Sanders promised to pay off overdue medical bills that have been reported to credit agencies and end harassing debt collecting practices, which would prohibit the collection of debt beyond a statute of limitations.
Sanders also vowed to reform bankruptcy laws and create a public credit registry to “remove the profit motive from assessing the creditworthiness of American consumers.” He said he would exclude medical debt from credit reports and end credit checking for rental housing, employment, insurance and other non-lending practices.
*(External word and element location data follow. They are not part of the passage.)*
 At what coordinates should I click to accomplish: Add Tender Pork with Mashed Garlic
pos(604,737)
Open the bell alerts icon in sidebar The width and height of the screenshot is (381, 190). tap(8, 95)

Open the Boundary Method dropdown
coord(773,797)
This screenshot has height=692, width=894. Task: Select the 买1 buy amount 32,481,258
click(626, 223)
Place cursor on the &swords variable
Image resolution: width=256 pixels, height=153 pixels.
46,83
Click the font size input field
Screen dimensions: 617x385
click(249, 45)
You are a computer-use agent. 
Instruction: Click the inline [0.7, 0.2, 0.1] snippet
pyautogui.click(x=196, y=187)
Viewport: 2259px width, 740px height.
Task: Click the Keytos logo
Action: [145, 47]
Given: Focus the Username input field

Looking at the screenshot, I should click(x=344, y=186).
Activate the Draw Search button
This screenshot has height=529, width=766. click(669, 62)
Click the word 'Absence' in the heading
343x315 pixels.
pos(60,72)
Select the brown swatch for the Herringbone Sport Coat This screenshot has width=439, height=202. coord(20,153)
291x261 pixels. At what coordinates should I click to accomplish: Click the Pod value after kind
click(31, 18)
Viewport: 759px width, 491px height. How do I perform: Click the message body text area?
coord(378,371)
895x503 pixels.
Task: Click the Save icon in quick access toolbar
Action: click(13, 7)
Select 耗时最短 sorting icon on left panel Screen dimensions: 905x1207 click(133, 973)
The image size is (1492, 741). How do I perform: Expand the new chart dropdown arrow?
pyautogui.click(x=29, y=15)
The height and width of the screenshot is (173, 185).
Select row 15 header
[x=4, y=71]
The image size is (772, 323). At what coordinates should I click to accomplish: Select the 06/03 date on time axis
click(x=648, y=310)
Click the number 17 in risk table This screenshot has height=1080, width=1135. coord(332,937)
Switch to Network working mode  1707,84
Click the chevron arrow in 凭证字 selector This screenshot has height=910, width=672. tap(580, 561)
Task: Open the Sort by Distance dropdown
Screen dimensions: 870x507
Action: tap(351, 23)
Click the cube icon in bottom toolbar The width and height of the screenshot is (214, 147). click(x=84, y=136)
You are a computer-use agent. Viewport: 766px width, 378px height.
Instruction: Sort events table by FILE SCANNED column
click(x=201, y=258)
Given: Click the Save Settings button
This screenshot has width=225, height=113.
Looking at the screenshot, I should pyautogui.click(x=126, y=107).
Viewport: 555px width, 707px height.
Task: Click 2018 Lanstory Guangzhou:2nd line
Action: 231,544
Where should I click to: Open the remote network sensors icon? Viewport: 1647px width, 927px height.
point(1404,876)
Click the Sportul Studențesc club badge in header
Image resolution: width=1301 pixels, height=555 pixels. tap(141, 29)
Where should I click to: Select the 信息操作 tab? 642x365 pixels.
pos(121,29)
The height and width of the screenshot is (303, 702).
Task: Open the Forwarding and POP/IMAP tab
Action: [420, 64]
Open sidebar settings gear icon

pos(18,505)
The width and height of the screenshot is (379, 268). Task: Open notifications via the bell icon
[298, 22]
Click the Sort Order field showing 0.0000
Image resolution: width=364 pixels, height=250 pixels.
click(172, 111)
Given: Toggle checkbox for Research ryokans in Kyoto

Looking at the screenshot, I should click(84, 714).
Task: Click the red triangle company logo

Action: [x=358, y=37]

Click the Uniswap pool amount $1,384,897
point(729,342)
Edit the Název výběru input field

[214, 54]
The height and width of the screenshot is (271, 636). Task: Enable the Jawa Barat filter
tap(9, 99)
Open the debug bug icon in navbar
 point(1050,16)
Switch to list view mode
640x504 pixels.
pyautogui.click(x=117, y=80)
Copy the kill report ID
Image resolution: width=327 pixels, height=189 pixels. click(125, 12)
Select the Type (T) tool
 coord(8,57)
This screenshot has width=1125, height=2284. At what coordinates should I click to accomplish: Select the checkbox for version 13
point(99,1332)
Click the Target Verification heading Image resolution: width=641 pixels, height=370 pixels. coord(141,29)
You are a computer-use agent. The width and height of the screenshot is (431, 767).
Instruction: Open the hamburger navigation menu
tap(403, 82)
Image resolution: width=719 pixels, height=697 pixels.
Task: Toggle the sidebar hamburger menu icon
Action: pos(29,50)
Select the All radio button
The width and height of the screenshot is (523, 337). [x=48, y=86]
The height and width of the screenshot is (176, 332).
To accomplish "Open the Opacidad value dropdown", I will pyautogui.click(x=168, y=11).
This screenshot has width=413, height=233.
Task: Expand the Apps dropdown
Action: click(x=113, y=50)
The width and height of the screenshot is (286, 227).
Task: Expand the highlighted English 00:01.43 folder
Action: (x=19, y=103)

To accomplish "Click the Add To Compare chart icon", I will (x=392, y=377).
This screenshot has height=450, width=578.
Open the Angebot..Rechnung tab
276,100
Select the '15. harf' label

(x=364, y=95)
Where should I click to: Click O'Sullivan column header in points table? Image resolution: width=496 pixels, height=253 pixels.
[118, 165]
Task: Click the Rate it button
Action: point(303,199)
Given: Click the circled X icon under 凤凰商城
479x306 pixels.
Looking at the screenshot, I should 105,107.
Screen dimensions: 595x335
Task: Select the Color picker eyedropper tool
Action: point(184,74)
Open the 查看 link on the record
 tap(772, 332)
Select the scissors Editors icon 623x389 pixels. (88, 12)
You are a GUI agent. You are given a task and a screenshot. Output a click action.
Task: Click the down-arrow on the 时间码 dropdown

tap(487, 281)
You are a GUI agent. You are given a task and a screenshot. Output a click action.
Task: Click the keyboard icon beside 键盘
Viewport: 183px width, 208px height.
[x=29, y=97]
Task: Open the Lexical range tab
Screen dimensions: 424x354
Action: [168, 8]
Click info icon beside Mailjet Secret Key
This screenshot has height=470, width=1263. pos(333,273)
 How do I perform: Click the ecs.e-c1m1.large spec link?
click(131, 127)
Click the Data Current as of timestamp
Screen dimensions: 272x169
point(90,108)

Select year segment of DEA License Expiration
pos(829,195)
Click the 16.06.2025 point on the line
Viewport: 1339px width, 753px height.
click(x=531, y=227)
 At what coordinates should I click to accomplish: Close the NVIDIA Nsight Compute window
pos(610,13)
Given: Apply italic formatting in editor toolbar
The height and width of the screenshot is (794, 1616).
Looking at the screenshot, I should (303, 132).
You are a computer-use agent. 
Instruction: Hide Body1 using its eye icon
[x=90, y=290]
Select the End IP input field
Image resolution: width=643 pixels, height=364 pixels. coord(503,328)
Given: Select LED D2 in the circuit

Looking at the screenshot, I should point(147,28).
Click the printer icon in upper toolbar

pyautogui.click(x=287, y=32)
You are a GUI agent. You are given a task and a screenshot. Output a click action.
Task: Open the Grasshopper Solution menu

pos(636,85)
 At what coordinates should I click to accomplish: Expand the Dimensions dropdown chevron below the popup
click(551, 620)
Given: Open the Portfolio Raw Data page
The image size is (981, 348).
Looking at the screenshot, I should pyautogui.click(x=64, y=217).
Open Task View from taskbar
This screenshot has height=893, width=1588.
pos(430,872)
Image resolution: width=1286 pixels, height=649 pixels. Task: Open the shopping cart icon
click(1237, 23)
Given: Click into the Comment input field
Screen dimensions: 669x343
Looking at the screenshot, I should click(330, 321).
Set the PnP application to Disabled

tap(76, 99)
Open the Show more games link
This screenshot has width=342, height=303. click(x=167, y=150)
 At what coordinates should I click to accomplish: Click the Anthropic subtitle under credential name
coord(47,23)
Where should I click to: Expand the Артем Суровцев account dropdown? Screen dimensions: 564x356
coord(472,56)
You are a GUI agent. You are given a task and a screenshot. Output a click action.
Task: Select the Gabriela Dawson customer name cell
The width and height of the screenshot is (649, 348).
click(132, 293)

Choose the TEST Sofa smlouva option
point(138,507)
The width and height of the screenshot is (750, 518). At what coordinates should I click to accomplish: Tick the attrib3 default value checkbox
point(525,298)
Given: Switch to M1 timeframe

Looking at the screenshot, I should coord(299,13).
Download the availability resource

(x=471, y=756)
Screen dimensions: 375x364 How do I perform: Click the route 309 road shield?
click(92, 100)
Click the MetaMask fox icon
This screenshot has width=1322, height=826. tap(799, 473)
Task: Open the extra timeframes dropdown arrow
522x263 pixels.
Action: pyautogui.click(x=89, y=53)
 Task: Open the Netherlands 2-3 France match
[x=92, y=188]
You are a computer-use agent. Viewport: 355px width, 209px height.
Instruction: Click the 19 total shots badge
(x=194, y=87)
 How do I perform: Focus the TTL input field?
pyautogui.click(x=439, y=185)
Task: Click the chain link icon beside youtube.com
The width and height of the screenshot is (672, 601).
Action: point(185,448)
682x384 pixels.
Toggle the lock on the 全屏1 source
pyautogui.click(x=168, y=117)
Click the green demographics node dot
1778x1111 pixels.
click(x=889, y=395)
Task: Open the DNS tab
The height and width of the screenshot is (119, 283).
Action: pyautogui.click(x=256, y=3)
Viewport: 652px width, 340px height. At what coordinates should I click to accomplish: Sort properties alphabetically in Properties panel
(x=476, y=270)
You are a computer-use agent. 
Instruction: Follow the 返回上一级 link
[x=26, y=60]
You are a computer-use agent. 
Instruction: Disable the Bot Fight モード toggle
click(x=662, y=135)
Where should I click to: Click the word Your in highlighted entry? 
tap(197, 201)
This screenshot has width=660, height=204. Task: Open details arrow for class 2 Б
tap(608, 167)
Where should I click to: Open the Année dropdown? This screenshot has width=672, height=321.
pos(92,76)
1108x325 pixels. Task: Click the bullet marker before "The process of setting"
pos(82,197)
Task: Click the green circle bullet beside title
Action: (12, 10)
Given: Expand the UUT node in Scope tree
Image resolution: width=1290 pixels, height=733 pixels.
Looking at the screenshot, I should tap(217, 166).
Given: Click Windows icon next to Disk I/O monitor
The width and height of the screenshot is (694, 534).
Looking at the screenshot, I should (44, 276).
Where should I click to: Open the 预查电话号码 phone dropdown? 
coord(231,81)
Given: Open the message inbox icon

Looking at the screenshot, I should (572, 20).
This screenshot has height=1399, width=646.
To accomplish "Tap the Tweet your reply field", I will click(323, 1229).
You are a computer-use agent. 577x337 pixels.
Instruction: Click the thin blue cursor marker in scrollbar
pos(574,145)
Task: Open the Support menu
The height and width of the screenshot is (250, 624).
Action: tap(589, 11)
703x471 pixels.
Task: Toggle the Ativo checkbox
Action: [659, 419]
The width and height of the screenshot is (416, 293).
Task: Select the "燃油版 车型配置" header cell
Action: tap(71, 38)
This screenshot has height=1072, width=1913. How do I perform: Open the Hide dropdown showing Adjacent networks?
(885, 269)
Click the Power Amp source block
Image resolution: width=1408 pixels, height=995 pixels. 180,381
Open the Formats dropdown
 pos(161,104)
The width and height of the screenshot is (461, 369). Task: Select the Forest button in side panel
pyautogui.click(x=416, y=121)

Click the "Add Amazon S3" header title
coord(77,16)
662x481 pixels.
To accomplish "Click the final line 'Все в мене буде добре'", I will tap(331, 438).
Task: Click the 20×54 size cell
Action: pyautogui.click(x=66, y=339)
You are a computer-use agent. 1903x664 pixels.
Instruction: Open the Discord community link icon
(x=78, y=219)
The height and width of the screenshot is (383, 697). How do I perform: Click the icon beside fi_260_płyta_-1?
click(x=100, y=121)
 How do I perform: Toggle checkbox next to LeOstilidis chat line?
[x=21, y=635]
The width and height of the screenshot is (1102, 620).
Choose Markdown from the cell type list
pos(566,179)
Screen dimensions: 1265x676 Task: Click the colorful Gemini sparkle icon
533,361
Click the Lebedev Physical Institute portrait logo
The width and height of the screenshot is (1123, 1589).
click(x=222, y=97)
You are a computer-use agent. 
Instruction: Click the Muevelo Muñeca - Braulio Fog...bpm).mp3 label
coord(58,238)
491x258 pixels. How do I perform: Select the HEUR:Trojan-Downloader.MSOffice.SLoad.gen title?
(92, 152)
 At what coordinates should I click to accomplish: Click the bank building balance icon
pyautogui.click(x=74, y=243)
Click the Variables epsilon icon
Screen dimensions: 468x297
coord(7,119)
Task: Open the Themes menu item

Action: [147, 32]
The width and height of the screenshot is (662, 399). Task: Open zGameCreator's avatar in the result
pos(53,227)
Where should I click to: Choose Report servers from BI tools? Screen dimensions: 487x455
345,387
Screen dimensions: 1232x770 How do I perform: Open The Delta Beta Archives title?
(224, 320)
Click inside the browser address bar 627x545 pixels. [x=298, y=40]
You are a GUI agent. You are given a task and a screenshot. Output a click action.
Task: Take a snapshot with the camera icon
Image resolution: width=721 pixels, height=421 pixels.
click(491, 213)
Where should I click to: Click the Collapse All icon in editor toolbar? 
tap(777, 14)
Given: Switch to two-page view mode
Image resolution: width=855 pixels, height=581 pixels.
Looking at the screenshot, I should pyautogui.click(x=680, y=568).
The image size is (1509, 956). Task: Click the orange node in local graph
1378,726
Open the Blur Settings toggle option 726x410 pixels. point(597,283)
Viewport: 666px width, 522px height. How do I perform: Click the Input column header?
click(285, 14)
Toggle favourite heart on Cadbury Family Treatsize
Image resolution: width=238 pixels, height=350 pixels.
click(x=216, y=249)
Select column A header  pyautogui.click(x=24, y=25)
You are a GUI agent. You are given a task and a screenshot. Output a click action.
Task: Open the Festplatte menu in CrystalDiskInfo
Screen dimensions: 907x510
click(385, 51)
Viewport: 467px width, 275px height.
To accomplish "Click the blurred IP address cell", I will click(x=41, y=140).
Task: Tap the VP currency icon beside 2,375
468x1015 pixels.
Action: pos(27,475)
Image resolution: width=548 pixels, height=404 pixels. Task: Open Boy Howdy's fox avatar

Sanders made no mention in the proposal of how he planned to cover the $81 billion cost, though according to Reuters the Sanders campaign has said they would pay for the debt elimination through a tax on corporations based on their pay for chief executives. The details of that proposal have not been released.
Sanders was one of the first supporters of “Medicare-for-All,” which would replace job-based and individual health insurance with a government-run plan to provides coverage for all. Other top Democratic rivals have expressed interest in a toned-down version of Medicare-for-All. Sen. Elizabeth Warren has endorsed Sanders’ plan but said there may be different ways to achieve coverage for all. Biden has called to extend the Affordable Care Act by adding a public option.
Sanders also released a plan to eliminate $1.6 trillion in student loan debt while also making public college tuition-free.
Sanders has been trailing frontrunner Biden in the polls. Sanders polled at 18 percent while Biden captured 29 percent of Democratic support, according to the most recent Fox News poll.